▶ _BRIEF_:
Repeat the data word for word. Do not include the pictures.

▶ _AVAILABLE DATA_:
<<<<
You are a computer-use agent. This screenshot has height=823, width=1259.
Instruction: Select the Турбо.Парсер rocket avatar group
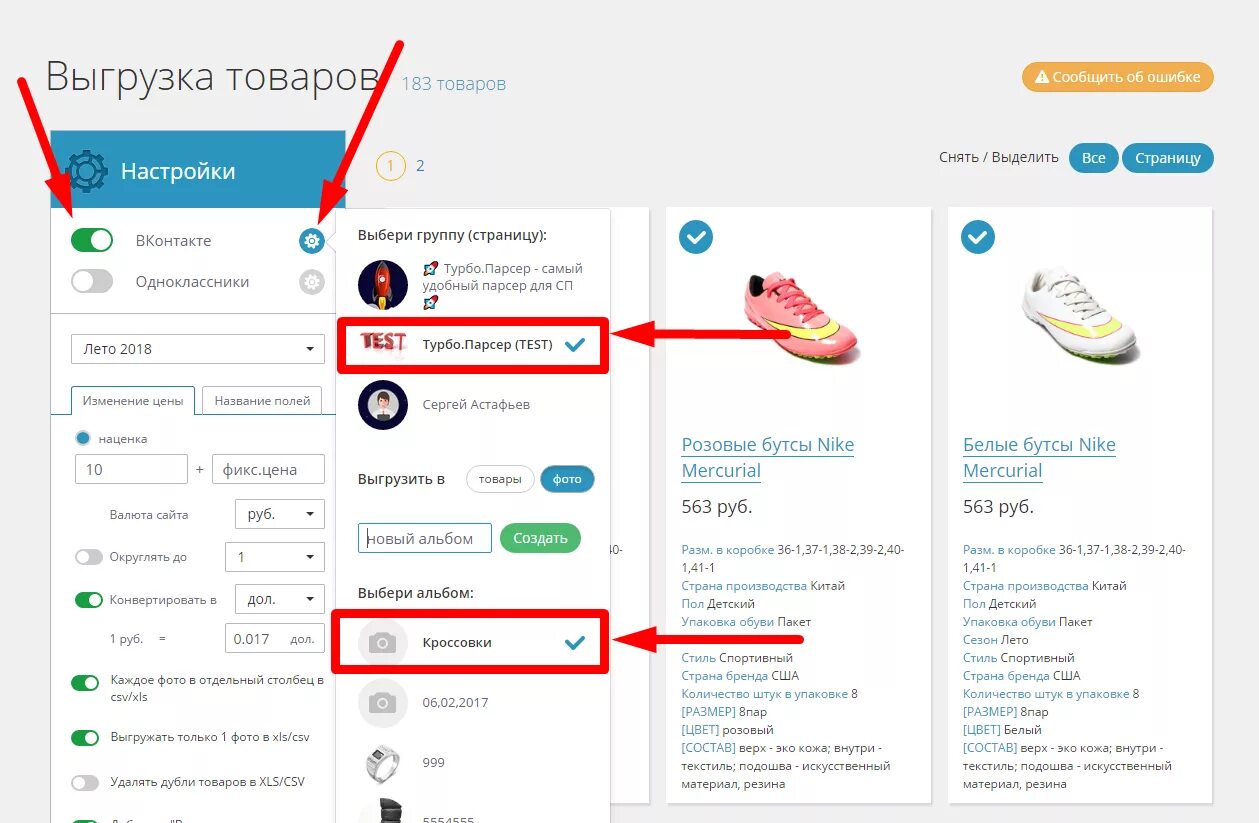(383, 285)
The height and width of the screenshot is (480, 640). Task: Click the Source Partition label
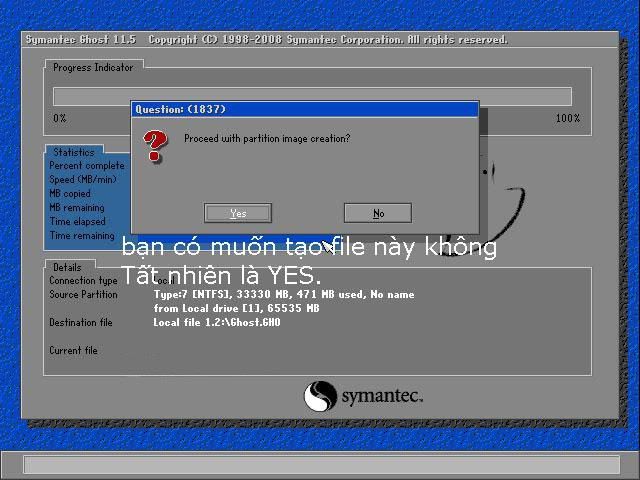tap(83, 295)
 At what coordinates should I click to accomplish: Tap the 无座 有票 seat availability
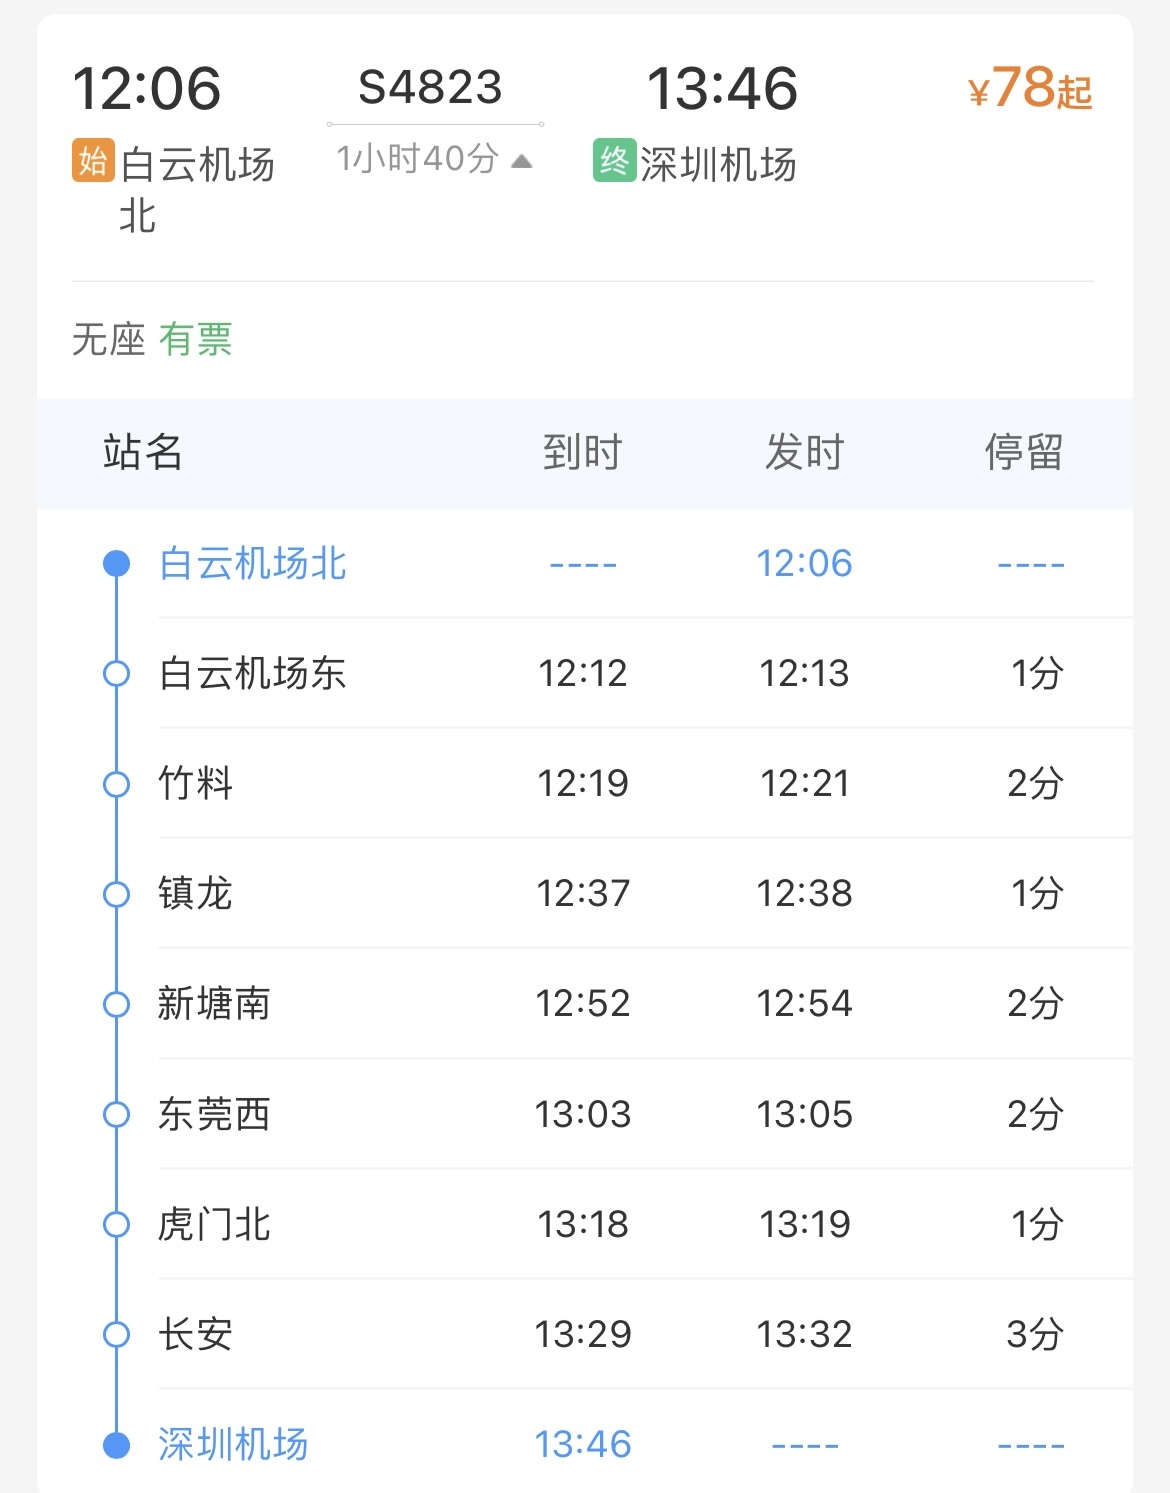(x=152, y=340)
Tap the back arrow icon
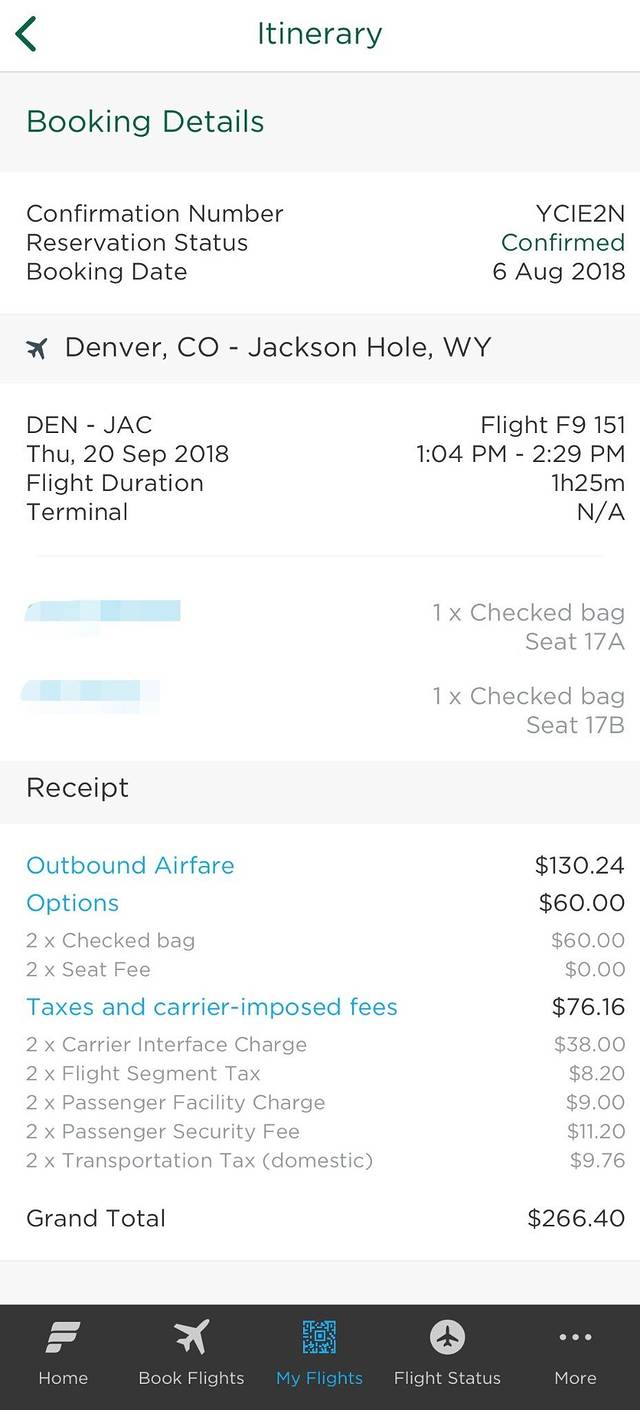 coord(27,34)
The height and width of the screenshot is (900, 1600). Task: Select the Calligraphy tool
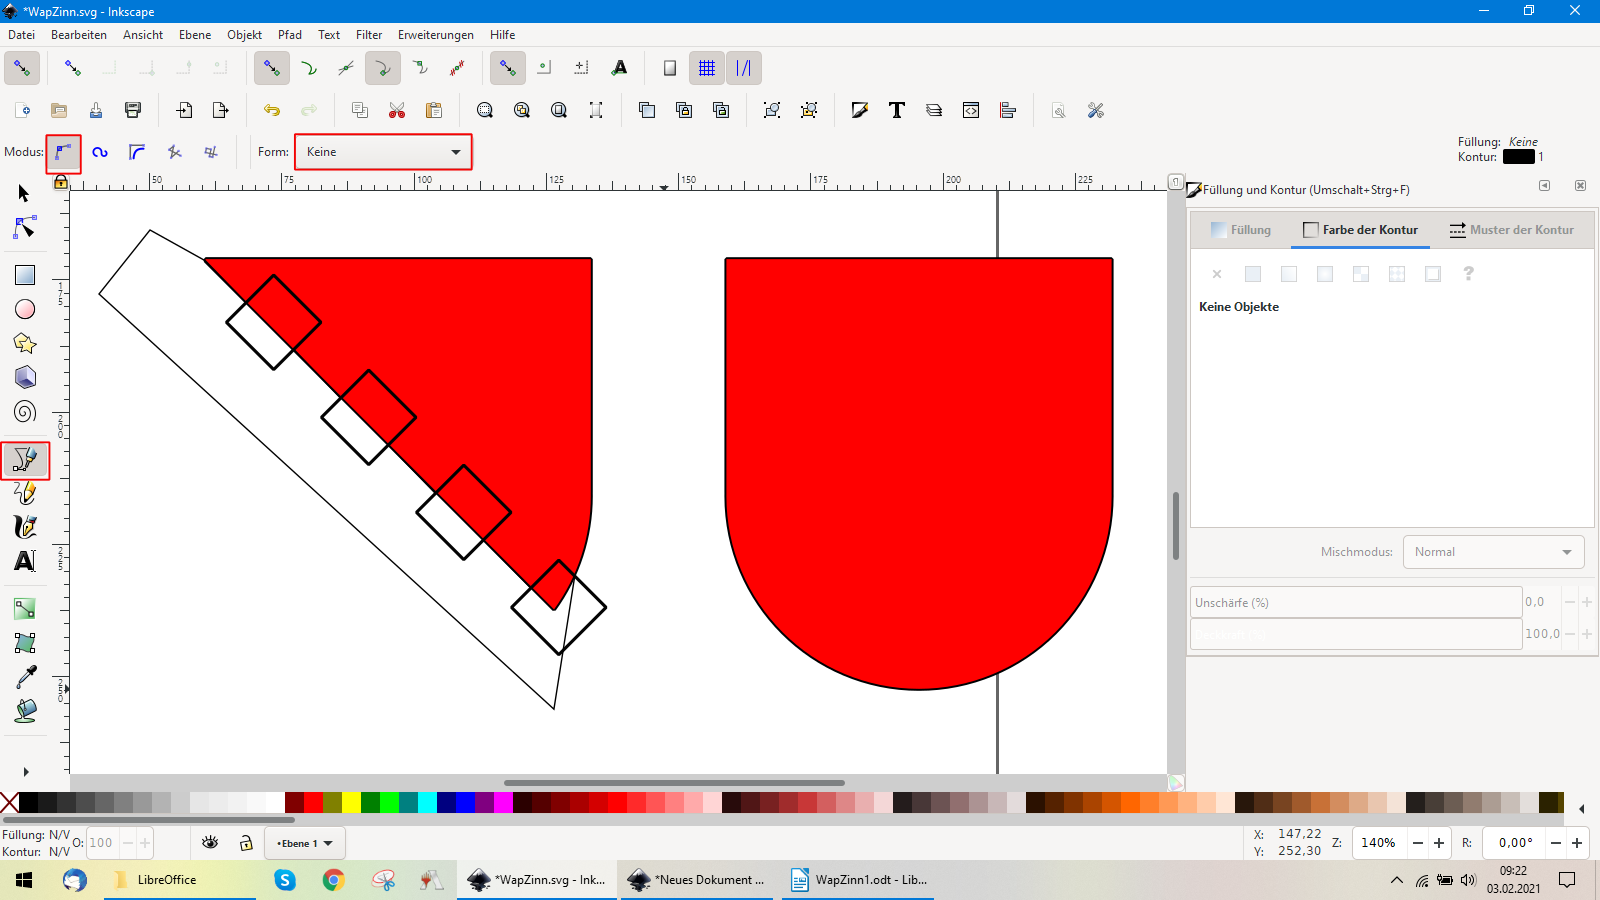tap(25, 527)
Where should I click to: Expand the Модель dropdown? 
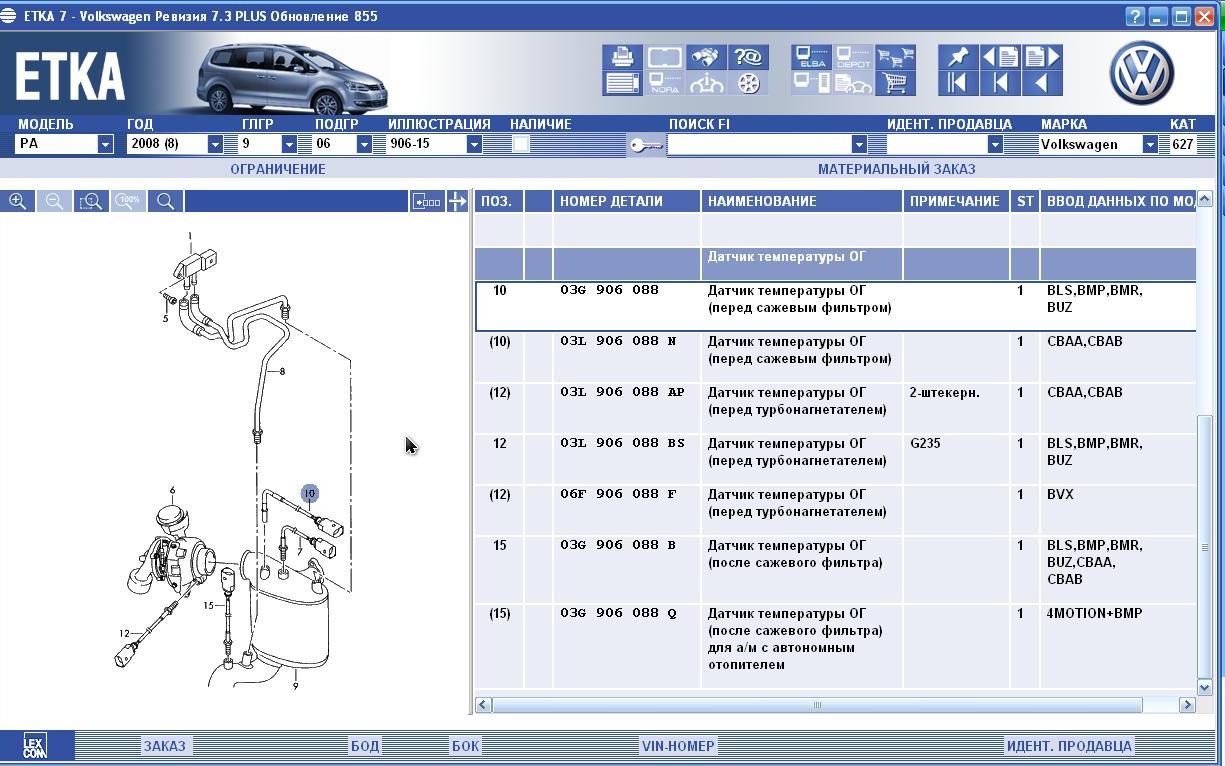click(105, 144)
>>>>
▶ _ANSWER SECTION_:
You are a computer-use agent. This screenshot has height=823, width=1259.
Instruction: Select the Турбо.Парсер rocket avatar group
(383, 285)
The height and width of the screenshot is (480, 640). Task: Click the Source Partition label
tap(83, 295)
 At what coordinates should I click to accomplish: Tap the 无座 有票 seat availability
(x=152, y=340)
Tap the back arrow icon
 coord(27,34)
The height and width of the screenshot is (900, 1600). Task: Select the Calligraphy tool
tap(25, 527)
Where should I click to: Expand the Модель dropdown? 
click(105, 144)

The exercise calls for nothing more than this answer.